こんにちは、GNGの武田です。今回の健康食品ワールドでは、3月4日から米国カリフォルニア州アナハイムで開催される予定だったNatural Products Expo West 2020のご報告をしようと考えていましたが、渡米前日に開催延期の連絡があり、米国出張を見合わせました。
そこで今回は、近年のグローバルトレンド(米国-アメリカ、欧州-EU、ヨーロッパ、ASEAN-東南アジア諸国連合)のご紹介をさせて頂く事にしました。

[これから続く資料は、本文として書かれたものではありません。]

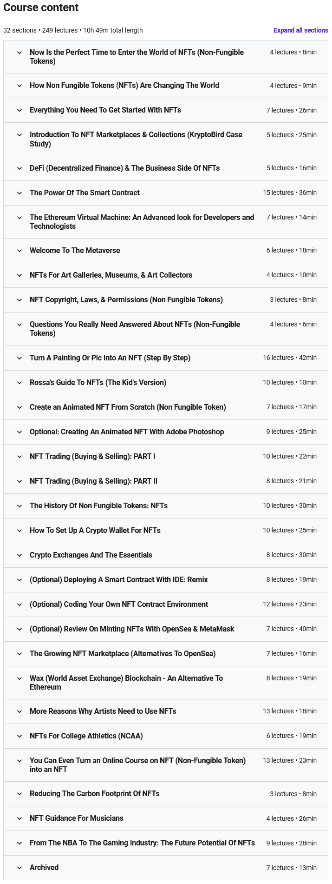This screenshot has width=332, height=884.
Task: Click chevron by How Non Fungible Tokens section
Action: point(20,86)
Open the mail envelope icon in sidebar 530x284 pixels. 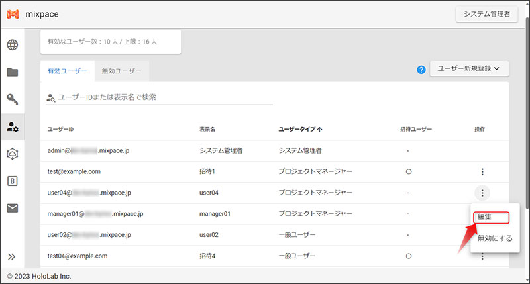click(13, 208)
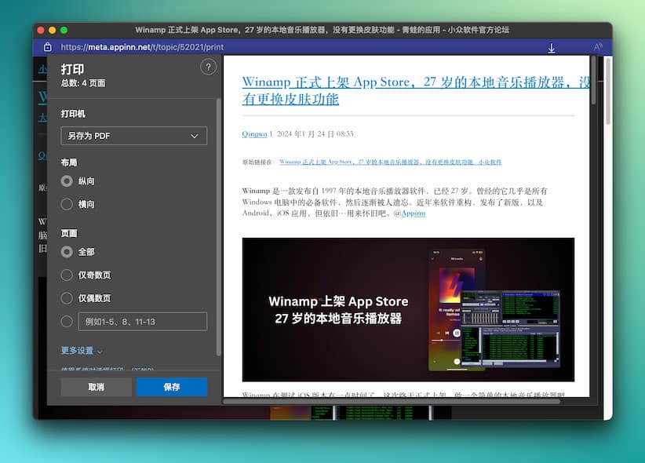Open the downloads arrow icon in toolbar

552,48
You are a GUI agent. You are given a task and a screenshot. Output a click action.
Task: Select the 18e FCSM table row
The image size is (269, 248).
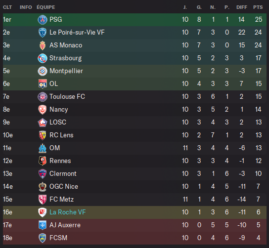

米国ニュートリション市場をけん引する上位トレンドとは?
近年の米国ニュートリション市場のトレンドは複数の要素が絡み合っており、相反する二つのトレンドが生まれています。
米国ニュートリション市場トレンド|プラントベース
一つはプラントベースニュートリションです。近年、好調に推移している米国スポーツニュートリション市場の中でも植物由来のプロテインパウダーの商品化が活発化しています。原料は主にエンドウ豆(ピープロテイン)、玄米、大豆、チアシードなどを使用しており、グルテンフリー、オーガニック、ビーガン、Non-GMOを冠した商品が多くなっています。
プラントベース、商品形態やターゲットは種々様々
プロテインパウダー、プロテインバー、チップス、飲料、レトルト食品など多種多様な商品で「植物性プロテイン配合」を訴求しています。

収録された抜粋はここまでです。